Pertaining to all railroad subjects, past and present, in the American West, including California, Arizona, Nevada, Colorado, New Mexico, Wyoming, Montana, and The Dakotas. For specific railroad topics, please see the Fallen Flags and Active Railroads categories.

Moderator: Komachi

 #1449792  by Russet Wolf
 
...specifically pertaining to their manufacture and their corrosion resistance.

Not a very interesting question I know, but I have an interesting an interesting lead up you may like.

I work at the Browning museum in Ogden, Utah, situated in Union Station. I spend my days staring at gun prototypes, and it's known to us that most of these prototypes were made from salvaged train car axles. The hardened steel was specifically required to create the receivers.

Now, for years my colleague, Kay, has been wondering why these untreated guns, still raw steel, have never rusted. Raw milled steel, even if stored well, would have begun to develop surface rust at least. Most of these guns spent their lives in reference libraries, unprotected, gathering dust, yet they're spotless. We don't even keep them in atmospherically controlled cases.

For years he's been asking metalurgists and doing research with no answers forthcoming.

Now, recently a visitor proposed to me the idea this might have to do with the manufacturing process.

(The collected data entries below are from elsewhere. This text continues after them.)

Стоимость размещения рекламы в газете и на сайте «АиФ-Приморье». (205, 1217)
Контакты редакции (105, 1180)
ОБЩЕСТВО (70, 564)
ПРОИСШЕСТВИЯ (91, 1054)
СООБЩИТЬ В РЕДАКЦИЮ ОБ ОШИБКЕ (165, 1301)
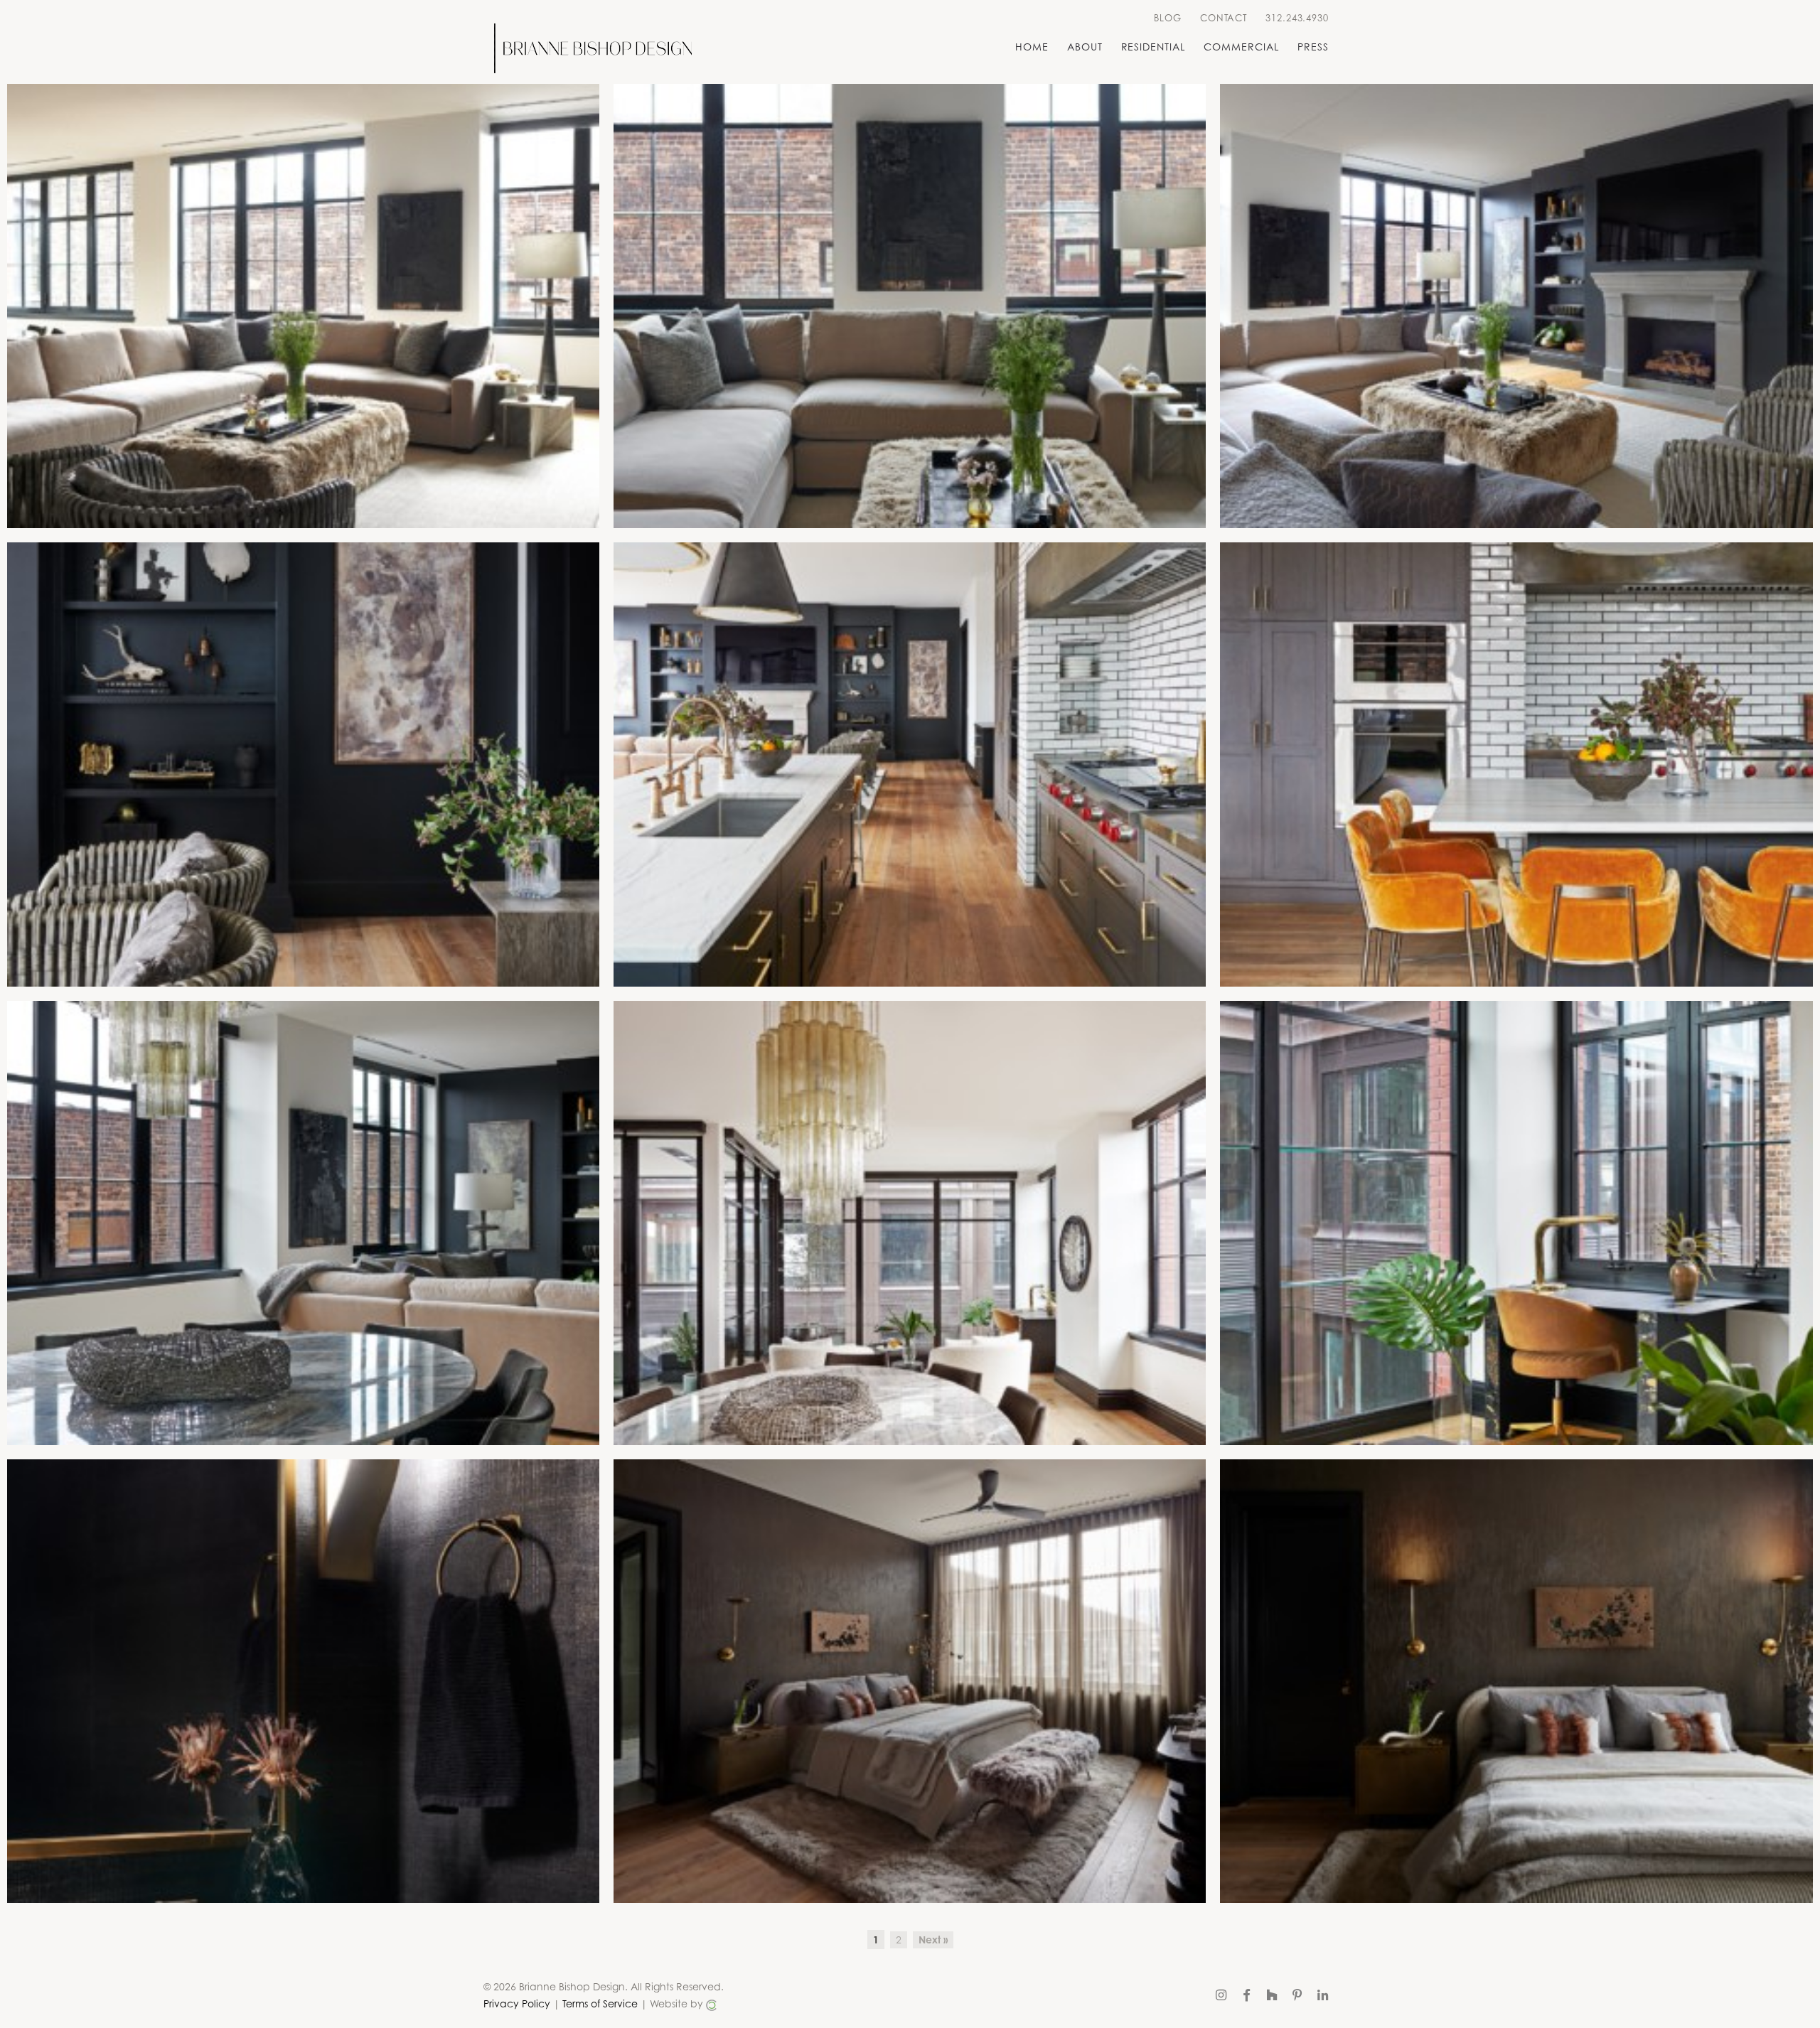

That if these mass produced axles were drawn steel, drawn through dies like a wire, then that would have evenly distributed the carbon, slowing electron exchange and preventing oxidization.

So I'm asking if, from around the late 1870s to the 1920s, how were train car axels manufactured? Were they Drawn? Would this affect corrosion resistance and what resources can I use in finding out?

Tl;Dr John M. Browning made guns out of train car axles and now they don't rust. How? Why? Does it have anything to do with Drawn steel or any other manufacturing technique? Please and thank you.
 #1472807  by Plate C
 
Found this thread by accident, too bad no response. I've heard that the Browning Museum is pretty amazing, as is Union Station.
I unfortunately do not know the answer to your question, but as a fan of firearms and the railroad found this educational.
Thanks!
 #1626488  by CharlieL
 
Gonna take a SWAG on this, high-content nickel steel, stronger than straight steel, corrosion resistant, used in Winchester mdl 94 rifles, at least some of them and other firearms. A museum with the ability to non-destructively analyze could probably help out another museum at no charge. Would make sense for a railroad of any size to use it or something like it for load-bearing stressed components.
 #1638309  by NYCRRson
 
https://en.wikipedia.org/wiki/Bluing_(steel)

There are a number of "Chemical Conversion" processes that can be applied to metals to prevent "rusting".

The "blueing" of steel used in gun barrels is one of the early examples.

Anodizing Aluminum is more modern.

https://en.wikipedia.org/wiki/Anodizing

Many aircraft structural components (aluminum) have a greenish color from a "chem film" process.

Basically a very thin film of chemicals that resist "rust" (oxidation in general) changes the properties of the outer most surface of metal parts. Not paint which is an additional layer on top of the metal.